* _WHAT YOU HAVE TO DO_
Each line that includes the word "agent" should be copied from the records.

* _DATA IN THIS EXERCISE_
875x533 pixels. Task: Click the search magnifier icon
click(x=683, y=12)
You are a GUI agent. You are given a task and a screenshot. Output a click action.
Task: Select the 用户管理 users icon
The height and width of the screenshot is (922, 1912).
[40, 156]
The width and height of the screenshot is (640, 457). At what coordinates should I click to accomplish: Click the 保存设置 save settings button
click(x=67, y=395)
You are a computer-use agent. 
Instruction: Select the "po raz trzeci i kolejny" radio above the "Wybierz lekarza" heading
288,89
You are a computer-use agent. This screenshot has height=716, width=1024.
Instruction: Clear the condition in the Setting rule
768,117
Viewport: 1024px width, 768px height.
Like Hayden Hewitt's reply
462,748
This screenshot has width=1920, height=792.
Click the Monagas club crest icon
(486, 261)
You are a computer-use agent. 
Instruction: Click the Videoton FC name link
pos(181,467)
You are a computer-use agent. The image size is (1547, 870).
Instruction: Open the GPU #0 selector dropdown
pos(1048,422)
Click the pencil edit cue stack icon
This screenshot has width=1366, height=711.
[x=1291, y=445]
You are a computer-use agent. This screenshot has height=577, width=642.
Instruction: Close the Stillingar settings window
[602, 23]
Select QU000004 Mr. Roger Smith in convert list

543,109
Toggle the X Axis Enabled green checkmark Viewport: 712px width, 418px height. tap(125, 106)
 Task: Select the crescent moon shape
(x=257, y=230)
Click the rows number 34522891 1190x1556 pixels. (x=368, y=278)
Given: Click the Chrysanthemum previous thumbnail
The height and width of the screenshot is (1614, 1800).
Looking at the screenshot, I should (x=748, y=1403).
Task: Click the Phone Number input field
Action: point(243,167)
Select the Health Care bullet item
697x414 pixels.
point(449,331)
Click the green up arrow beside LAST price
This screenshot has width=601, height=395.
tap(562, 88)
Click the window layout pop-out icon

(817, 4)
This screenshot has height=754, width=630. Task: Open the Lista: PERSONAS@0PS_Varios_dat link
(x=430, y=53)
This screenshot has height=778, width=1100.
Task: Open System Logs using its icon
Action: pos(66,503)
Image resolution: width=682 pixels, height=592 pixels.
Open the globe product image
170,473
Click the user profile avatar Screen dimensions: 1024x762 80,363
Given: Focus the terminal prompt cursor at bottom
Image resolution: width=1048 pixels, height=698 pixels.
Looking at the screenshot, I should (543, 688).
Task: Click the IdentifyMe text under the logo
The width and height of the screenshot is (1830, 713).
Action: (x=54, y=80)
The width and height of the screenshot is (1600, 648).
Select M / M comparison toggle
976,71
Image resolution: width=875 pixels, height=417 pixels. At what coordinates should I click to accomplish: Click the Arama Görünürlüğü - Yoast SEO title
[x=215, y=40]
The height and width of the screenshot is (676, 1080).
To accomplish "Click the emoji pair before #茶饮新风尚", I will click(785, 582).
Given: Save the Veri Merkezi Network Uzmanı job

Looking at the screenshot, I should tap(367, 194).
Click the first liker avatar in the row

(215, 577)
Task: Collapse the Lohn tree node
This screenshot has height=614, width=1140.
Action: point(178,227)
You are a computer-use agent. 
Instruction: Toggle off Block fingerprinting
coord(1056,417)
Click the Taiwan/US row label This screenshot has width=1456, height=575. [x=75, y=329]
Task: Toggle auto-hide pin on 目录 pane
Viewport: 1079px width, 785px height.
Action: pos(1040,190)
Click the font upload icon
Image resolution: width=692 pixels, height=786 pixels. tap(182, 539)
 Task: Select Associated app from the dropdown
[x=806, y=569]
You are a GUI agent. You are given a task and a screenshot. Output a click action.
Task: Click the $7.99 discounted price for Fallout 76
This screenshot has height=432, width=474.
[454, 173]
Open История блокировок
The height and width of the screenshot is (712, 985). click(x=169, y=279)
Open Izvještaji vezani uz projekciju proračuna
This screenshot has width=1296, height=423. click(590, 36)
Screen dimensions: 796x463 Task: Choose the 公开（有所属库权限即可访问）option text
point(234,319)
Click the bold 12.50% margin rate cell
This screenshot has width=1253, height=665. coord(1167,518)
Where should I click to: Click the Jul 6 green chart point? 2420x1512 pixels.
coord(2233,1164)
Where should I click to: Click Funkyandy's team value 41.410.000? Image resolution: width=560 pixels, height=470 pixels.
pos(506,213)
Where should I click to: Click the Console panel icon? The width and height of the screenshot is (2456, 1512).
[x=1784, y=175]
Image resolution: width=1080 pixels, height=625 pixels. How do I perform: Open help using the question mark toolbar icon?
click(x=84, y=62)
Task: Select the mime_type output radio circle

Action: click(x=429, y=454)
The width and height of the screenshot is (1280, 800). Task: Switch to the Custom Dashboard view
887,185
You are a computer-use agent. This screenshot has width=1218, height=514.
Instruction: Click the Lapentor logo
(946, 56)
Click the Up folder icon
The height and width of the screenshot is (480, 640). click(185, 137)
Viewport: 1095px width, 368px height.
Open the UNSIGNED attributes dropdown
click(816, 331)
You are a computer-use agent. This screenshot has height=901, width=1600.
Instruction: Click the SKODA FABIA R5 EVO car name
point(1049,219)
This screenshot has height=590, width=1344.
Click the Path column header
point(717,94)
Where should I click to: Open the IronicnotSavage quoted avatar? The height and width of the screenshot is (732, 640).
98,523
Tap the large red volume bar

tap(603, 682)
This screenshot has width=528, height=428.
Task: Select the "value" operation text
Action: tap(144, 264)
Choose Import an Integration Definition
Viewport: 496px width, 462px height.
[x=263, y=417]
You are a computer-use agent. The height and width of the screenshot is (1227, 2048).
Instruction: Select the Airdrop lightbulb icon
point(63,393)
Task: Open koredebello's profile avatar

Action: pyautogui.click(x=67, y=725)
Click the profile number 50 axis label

* _TASK SOLUTION_
You are a GUI agent. You are given a task and a screenshot. Output a click action.
You are a computer-use agent. 
You are a computer-use agent. This screenshot has height=716, width=1024.
You are a computer-use agent. 
You are a computer-use agent. The image size is (1547, 870).
You are a computer-use agent. This screenshot has height=577, width=642.
You are a computer-use agent. 
You are a GUI agent. You are given a task and a screenshot. Output a click action.
You are a computer-use agent. This screenshot has width=1218, height=514.
You are a computer-use agent. This screenshot has height=901, width=1600.
You are a computer-use agent. The height and width of the screenshot is (1227, 2048).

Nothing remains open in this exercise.